It's amazing what you can learn when you sign up for a news alert. I've been getting daily updates on beef media and I'm fascinated by a bovine brouhaha being stirred up in South Korea.
According to this Voice of America article, South Korea banned U.S. beef imports in 2003 after a U.S. cow died of sponge brain. Just last month, South Korean president Lee Myung-bak promised our Prez Bush that he'd lift the ban, noting that the U.N. says the beef is safe and so does Bush. (Bush, of course, showing conservative compassion as number one advocate for the health and safety of the South Koreans.) Lee's peeps ain't havin' it, though; protests have ensued, with government officials being challenged to "test-eat" imported beef on TV (officials have refused, so far).

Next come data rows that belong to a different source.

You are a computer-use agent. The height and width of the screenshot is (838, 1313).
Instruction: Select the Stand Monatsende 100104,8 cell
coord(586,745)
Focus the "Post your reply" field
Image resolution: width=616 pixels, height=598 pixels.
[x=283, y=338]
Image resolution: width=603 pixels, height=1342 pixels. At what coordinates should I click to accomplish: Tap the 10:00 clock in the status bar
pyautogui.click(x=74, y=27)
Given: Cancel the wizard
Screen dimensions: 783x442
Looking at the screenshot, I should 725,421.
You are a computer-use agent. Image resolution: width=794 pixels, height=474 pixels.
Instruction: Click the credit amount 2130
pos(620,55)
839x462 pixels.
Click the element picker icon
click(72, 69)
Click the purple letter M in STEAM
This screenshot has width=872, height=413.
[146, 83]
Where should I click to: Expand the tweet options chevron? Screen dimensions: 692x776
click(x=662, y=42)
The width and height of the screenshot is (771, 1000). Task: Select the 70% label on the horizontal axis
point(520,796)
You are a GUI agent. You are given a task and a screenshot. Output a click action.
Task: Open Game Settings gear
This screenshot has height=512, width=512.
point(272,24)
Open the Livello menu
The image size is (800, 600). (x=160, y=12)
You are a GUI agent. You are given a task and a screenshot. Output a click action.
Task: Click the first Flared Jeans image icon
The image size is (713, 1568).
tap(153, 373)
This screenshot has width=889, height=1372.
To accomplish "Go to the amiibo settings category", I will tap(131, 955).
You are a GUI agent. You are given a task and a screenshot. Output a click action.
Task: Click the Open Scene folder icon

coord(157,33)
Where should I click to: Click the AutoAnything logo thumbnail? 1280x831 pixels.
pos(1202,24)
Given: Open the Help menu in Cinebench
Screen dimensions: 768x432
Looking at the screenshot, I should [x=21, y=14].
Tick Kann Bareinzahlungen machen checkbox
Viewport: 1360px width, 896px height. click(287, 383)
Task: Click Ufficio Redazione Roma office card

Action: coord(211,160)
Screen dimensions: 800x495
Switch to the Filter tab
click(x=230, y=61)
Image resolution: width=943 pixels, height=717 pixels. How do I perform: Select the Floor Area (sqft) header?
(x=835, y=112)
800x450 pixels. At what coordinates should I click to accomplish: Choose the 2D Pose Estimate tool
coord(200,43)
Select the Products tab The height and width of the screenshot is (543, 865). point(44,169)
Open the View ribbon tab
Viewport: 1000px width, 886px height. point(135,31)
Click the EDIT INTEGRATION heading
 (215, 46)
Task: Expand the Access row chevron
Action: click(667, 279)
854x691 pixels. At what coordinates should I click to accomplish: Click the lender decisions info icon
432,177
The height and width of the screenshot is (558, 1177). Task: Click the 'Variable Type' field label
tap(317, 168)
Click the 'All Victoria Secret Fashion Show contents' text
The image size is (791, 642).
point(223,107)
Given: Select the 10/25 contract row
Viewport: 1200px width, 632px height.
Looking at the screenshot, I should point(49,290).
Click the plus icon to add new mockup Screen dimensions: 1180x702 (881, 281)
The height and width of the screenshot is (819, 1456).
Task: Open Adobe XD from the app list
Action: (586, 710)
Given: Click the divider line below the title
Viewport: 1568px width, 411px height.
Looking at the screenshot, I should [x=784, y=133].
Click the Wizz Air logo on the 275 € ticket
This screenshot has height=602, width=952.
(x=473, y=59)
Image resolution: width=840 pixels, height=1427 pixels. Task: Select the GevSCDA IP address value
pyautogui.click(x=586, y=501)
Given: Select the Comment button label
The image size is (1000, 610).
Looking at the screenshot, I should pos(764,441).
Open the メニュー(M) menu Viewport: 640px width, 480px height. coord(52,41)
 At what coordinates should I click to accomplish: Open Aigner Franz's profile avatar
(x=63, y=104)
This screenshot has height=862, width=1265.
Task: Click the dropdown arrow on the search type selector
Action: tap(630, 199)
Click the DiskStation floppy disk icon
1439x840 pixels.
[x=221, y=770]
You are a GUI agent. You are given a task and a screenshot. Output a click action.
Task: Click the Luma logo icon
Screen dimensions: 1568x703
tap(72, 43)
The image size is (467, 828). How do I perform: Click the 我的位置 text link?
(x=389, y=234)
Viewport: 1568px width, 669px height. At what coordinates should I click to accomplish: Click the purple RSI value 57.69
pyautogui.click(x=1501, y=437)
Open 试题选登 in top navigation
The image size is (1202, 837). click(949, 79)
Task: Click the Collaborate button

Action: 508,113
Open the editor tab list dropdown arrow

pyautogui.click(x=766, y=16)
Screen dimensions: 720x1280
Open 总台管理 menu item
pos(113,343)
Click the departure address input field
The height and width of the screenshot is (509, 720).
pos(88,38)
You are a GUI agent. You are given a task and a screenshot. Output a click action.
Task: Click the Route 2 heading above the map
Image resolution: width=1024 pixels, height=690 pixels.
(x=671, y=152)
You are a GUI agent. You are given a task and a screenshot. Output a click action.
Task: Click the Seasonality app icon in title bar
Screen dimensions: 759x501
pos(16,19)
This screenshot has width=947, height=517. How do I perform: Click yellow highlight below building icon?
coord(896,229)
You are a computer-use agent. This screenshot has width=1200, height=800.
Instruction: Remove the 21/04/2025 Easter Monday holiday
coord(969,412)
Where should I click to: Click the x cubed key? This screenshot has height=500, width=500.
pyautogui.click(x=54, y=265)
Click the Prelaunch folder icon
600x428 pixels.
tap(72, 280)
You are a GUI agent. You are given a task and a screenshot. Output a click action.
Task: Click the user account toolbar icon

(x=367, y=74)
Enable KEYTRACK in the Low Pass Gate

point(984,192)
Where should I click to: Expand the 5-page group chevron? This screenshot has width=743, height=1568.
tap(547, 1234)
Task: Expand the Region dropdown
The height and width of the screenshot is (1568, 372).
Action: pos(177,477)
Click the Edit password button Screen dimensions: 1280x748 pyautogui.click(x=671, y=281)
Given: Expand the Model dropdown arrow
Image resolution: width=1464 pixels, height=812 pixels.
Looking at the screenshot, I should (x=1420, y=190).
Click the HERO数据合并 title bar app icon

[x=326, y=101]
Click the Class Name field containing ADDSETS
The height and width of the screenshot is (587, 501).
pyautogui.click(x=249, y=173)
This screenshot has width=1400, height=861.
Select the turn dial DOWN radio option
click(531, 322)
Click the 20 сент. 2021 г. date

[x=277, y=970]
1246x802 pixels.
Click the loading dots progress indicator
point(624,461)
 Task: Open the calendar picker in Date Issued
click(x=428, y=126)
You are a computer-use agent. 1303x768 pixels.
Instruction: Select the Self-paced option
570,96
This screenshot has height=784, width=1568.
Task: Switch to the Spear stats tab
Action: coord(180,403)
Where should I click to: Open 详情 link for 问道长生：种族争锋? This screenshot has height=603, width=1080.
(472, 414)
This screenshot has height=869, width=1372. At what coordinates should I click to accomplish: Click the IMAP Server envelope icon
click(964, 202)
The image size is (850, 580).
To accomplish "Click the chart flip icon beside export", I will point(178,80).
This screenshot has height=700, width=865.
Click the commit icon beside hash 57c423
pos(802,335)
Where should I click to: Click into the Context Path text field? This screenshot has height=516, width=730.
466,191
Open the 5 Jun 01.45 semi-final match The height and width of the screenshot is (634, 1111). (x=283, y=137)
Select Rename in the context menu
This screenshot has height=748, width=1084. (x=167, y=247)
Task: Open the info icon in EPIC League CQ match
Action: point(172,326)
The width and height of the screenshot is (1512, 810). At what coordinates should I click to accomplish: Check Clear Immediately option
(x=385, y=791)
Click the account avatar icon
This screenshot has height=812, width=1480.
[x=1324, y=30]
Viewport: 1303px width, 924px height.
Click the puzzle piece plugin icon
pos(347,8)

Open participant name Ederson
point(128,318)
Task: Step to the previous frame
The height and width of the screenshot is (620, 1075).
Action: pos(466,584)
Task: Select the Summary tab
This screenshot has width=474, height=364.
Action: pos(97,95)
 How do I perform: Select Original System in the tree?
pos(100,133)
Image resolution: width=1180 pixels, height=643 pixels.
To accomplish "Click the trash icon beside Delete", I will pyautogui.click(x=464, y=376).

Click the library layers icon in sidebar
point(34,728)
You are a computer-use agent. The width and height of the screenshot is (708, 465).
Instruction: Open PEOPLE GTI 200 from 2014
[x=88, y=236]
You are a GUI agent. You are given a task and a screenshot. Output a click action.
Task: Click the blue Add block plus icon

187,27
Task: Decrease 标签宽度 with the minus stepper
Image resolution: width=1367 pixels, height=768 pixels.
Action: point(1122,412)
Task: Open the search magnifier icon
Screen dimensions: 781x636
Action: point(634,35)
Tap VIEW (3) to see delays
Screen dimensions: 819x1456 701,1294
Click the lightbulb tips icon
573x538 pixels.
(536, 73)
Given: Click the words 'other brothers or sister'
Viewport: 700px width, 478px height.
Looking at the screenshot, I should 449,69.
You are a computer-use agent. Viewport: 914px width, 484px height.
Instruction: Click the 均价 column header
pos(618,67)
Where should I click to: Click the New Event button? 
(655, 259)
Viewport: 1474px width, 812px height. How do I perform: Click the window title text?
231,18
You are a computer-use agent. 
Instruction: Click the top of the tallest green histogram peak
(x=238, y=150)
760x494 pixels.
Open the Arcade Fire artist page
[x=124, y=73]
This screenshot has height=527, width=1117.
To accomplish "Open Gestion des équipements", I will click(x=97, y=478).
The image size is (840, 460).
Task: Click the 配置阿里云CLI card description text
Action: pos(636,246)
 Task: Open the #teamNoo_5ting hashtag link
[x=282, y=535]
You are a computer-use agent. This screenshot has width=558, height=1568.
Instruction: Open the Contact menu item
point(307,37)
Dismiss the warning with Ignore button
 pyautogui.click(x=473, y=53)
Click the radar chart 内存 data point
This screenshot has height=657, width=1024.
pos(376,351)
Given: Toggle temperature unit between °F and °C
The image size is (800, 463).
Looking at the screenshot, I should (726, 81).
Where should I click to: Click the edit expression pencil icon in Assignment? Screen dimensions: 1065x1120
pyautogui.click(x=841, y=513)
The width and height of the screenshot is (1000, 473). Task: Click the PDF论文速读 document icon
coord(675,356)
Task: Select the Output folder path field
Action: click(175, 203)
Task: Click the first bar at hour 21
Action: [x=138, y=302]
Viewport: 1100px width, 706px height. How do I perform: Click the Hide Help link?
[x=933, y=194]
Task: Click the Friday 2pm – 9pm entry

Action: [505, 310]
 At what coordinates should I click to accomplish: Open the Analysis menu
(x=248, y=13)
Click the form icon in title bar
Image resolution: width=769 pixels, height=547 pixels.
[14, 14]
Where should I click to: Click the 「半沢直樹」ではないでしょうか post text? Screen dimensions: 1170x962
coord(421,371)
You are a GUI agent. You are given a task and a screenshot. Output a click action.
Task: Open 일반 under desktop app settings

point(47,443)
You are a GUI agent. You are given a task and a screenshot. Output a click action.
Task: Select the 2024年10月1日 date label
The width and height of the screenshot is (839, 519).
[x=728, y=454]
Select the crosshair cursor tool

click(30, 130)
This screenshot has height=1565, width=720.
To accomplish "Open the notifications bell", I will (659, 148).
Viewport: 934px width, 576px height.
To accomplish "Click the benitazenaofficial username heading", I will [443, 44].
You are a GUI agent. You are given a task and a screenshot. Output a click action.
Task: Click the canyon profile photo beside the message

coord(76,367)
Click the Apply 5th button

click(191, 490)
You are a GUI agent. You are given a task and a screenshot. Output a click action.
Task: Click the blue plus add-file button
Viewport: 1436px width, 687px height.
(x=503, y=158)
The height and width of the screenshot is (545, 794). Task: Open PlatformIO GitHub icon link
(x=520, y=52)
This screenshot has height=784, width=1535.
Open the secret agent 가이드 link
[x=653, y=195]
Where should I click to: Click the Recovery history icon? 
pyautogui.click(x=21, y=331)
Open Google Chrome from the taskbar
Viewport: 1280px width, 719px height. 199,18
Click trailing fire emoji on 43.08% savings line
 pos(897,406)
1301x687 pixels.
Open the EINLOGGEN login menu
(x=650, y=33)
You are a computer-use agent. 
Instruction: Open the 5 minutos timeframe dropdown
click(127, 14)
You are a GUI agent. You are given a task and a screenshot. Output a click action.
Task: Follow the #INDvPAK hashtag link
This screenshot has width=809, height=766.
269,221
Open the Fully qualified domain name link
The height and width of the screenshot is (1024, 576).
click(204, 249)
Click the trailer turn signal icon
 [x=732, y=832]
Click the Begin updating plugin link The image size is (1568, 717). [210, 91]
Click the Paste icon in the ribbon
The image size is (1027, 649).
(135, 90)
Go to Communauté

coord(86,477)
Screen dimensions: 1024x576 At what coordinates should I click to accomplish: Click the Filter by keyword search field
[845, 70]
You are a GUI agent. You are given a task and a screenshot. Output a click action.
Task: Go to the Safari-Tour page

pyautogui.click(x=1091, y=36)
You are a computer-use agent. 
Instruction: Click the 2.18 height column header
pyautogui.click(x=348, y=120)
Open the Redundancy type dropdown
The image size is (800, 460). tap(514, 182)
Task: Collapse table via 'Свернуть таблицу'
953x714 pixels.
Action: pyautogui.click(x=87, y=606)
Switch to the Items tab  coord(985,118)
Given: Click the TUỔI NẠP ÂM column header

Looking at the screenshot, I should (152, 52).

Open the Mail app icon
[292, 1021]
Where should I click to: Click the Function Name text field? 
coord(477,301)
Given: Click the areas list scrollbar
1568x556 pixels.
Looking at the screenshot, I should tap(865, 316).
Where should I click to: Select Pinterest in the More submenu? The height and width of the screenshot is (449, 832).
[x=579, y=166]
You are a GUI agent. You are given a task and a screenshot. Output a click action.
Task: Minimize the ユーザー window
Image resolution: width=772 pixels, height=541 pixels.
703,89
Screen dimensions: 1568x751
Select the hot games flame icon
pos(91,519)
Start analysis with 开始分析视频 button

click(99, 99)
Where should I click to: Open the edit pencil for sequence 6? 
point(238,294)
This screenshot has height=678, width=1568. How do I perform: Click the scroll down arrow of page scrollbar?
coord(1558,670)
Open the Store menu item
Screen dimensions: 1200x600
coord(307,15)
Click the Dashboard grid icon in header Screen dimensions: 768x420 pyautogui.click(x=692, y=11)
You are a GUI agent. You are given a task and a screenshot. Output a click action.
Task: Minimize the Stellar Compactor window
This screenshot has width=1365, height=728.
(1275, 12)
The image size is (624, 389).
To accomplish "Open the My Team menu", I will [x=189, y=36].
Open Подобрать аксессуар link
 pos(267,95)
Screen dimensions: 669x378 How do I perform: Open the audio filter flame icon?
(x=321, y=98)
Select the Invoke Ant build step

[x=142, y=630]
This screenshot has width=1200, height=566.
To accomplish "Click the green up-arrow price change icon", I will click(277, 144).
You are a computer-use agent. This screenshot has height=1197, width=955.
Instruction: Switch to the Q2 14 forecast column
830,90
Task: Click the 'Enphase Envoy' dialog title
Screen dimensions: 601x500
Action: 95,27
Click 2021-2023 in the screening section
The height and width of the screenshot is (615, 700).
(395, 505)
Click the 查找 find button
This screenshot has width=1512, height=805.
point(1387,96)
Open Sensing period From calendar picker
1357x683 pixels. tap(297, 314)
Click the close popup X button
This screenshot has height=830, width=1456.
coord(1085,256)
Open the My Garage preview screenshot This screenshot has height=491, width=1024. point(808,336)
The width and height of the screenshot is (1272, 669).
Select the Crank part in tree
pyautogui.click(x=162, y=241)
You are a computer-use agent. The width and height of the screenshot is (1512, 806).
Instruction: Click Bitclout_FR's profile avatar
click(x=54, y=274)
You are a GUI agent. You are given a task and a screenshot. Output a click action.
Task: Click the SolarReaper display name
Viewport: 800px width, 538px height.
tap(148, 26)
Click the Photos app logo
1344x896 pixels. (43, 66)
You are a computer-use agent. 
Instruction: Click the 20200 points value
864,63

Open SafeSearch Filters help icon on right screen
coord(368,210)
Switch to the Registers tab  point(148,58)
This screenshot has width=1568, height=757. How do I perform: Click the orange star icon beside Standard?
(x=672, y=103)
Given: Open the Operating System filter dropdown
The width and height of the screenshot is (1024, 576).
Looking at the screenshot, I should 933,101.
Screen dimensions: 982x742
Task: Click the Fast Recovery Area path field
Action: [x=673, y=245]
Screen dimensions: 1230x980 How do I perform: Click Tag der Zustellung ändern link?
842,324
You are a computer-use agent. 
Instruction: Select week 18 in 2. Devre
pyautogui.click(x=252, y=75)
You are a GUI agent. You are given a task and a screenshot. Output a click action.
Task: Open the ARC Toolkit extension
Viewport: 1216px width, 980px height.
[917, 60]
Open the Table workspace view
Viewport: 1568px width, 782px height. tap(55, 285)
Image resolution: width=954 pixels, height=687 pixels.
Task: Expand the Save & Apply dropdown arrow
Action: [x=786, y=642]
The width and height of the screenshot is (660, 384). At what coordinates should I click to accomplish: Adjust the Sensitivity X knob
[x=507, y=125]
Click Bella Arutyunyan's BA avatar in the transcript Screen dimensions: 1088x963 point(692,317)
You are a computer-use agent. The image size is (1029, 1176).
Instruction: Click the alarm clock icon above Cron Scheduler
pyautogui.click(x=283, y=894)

VOA says last week, "a prominent South Korean TV documentary asserted Koreans possess a special gene that makes them more susceptible to mad cow disease." Wha?
But apparently, we're talking big Won here -- according to this article, before the ban, South Korea was the third largest market for U.S. beef imports in the world, to the tune of $850 million. Tiny South Korea! Third largest! That's a lot of BBQ.
If kalbi, bulgogi, bibimbap, and sul long tang weren't evidence enough that Koreans take their beef seriously, check this out: students held candlelight vigils in protest of lifting the beef ban. Can you imagine U.S. teenagers getting that up in arms over, oh, I don't know, salmonella in their dorm food?
Beef is a religion in S. Korea. Needless to say, my parents are horrified that I'm trying to go veg.